**Exercise prompt:** Could you quote, exactly as they stand, the lines running from the one with "Toggle the bottom panel layout icon" to the final line of the material?

**Material to process:**
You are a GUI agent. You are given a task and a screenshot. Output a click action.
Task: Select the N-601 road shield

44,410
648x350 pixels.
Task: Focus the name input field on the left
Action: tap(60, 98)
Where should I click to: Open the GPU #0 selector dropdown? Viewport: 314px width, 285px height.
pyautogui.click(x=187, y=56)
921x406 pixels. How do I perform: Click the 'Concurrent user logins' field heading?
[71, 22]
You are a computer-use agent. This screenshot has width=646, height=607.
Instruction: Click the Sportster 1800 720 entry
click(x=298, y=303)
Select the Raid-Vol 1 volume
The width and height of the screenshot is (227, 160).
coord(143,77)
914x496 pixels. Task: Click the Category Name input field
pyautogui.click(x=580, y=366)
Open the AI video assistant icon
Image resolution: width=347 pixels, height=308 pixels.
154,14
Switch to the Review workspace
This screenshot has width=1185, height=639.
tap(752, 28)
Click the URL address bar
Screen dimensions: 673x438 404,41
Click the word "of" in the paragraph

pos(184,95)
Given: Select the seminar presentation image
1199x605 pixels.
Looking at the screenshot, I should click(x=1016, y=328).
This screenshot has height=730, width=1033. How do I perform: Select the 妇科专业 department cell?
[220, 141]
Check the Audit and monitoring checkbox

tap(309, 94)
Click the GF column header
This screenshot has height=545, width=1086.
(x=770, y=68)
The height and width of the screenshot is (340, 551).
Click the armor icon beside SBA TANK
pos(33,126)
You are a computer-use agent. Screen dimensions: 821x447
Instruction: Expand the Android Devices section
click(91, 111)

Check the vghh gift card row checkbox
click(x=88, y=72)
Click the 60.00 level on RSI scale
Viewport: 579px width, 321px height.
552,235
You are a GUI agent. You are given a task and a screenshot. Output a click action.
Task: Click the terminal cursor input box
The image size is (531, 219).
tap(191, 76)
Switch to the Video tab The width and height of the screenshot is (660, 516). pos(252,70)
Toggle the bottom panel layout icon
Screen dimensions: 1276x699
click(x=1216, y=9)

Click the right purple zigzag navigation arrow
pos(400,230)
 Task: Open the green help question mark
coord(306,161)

**Output for this task:**
Toggle the bottom panel layout icon
Screen dimensions: 1276x699
click(x=1216, y=9)

Click the right purple zigzag navigation arrow
pos(400,230)
 Task: Open the green help question mark
coord(306,161)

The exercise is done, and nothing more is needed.